*EXTRACT TO READ*.
BEGIN

No, this was not an academic seminar or a clinicopathological meeting.
It was just a wonderful way to spend a lazy Sunday, chatting, joking, listening to music and reminiscing about college days.
Each one of these doctors have spent more than 6 years in a foreign country learning, working and travelling. These highly skilled doctors now have a thriving private practice in their homeland. Many of them are balancing their clinical work with various hobbies like writing books, creating websites and blogs. Others are actively participating in voluntary and charity work and attending free health camps in remote villages.
All these senior doctors are repeatedly asked by young medical graduates about the procedure to migrate to a foreign country for higher studies.
Today my friends requested me to write a short post for these young medical graduates.
My advice to all young doctors who want to study abroad:
1) First complete your post graduate MD degree in your own country.
2) Right age to travel abroad is in your mid twenties. This is the golden period when along with learning, you can make new friends from different nationalities and freely travel around without the responsibility of supporting a family and kids.
3) You should always keep in mind you are visiting a foreign country to learn and get valuable working experience. You are NOT an economic migrant.
4) Don't only stick to people of your own community and race. Freely associate with local people. "When in Rome, do as the Romans do". You will soon realize people all around the world share similar basic emotions like joy, sadness, anger, fear and above all LOVE.
5) Keep your contacts with friends you have said "goodbye" when you leave a country. Send close friends hand written birthday and New Year cards and not a quick e-mail.
Never forget a dear friend whom you have hugged or shook hands for the last time.

END

*EXERCISE REQUIREMENTS*.
(a) Please repeat the passage on doctors studying abroad, beginning at the words "Today my friends" and stopping after "family and kids.".
(b) Carry on writing the passage on doctors studying abroad from its last sentence.
The material after this point comes from a different source.

*PROVIDED DATA*.
BEGIN

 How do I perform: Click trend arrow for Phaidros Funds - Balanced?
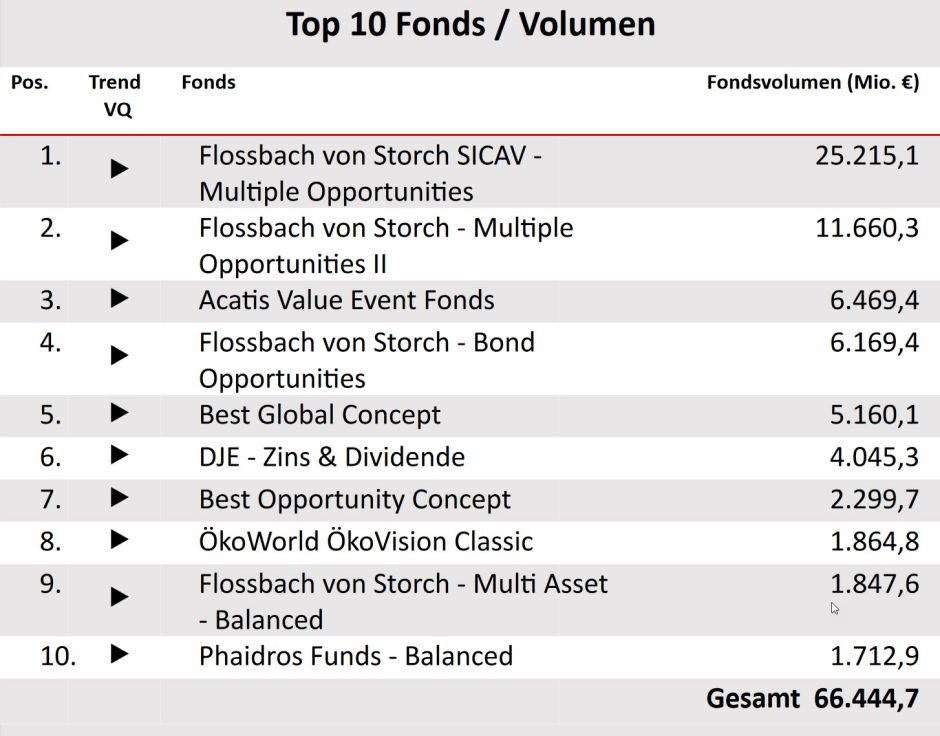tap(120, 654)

END
BEGIN

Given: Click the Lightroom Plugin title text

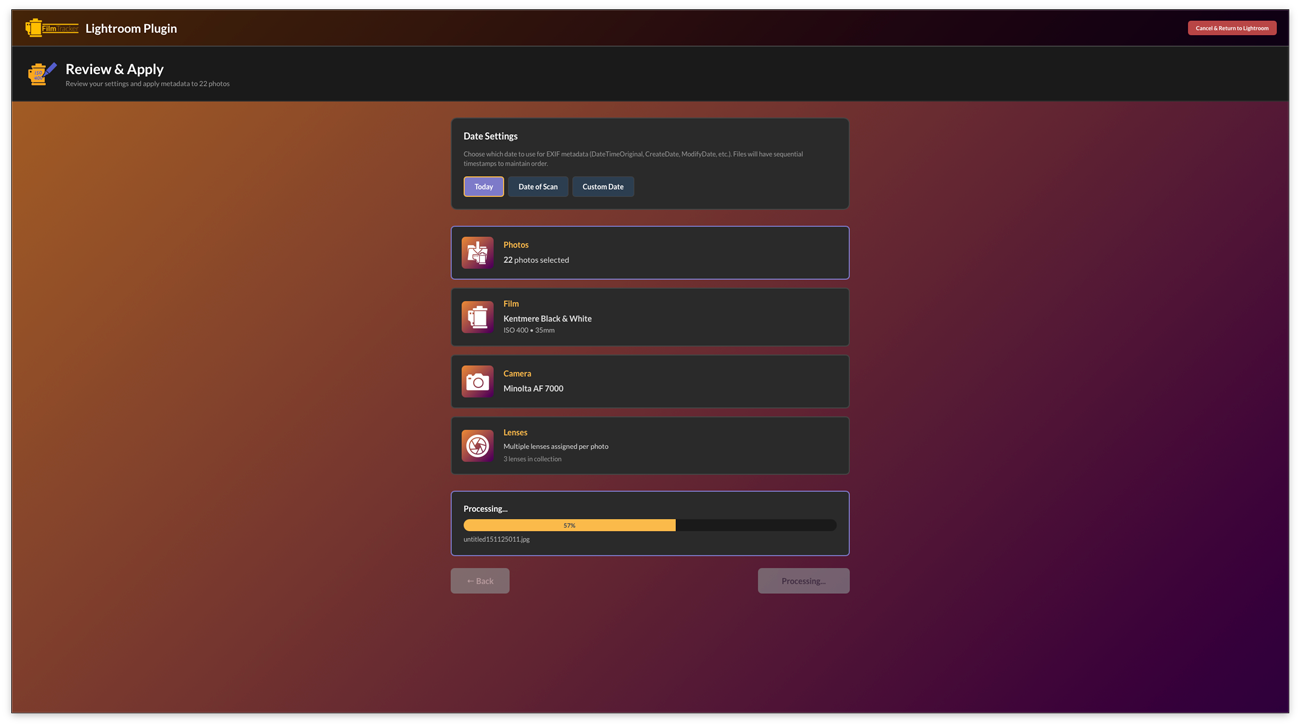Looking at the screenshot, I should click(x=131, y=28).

END

*RESULTS OF THE EXERCISE*.
(a)
Today my friends requested me to write a short post for these young medical graduates.
My advice to all young doctors who want to study abroad:
1) First complete your post graduate MD degree in your own country.
2) Right age to travel abroad is in your mid twenties. This is the golden period when along with learning, you can make new friends from different nationalities and freely travel around without the responsibility of supporting a family and kids.

(b)
6) Invite your real life friends to your own country and show them around. This will strengthen the bond between friends of different nationalities.
I recently got the shocking news of the death of a respected senior colleague. He died on the same year as my mother. He taught me so much about grossing of pathology specimen and spent hours teaching me minute details of so many interesting cases in his multiheader microscope.
Always remember life is changing every moment. Life is now a shade, next moment it is sunshine. Live life to the fullest. The time that you have today is for you to enjoy with those near you. Tomorrow may never come.
My entire section on Dermatopathology is in memory of the wonderful time I had during my dermatopathology training. I have selected "Friday" to post new "dermatopathology quiz cases" as it coincides with the day which I used to look forward to for many years during my training period.
"A special slide to remember Glomeruloid hemangioma - A vascular tumour which looks like a section from kidney"
Incidentally, none of the renowned senior colleagues, friends and doctors I have known in real life use social media networking sites like LinkedIn, Facebook, Twitter or G+.
I wonder why ?
Have a happy and successful week ahead.